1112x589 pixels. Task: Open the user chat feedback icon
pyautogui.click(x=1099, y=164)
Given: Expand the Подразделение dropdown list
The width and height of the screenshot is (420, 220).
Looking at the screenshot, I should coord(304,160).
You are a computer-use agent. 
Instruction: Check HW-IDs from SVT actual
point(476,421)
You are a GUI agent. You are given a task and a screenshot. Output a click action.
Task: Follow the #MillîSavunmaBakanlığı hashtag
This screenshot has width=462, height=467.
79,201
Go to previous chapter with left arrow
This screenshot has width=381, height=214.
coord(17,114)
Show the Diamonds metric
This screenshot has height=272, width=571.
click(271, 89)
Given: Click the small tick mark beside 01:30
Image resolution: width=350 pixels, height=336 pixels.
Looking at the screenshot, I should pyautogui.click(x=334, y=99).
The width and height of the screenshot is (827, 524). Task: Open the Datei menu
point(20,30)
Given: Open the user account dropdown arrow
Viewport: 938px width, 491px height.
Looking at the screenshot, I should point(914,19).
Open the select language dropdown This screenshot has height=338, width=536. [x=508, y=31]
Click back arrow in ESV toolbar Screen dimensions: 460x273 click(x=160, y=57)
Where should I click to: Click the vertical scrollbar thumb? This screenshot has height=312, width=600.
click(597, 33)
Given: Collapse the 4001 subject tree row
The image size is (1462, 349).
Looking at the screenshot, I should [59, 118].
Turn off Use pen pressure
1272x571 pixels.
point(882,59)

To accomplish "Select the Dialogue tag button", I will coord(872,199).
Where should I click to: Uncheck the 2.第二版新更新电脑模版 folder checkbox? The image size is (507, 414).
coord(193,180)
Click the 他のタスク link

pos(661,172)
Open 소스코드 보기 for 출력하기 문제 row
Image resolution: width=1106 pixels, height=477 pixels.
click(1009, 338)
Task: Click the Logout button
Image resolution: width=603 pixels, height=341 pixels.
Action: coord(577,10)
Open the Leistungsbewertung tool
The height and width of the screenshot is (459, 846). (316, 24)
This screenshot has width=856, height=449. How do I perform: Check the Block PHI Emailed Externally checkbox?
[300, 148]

++++++++

Exercise brief:
A complete answer lists each line of the data that holds the word "agent".

Output below:
You are a computer-use agent. 
You are a GUI agent. You are given a task and a screenshot. Output a click action.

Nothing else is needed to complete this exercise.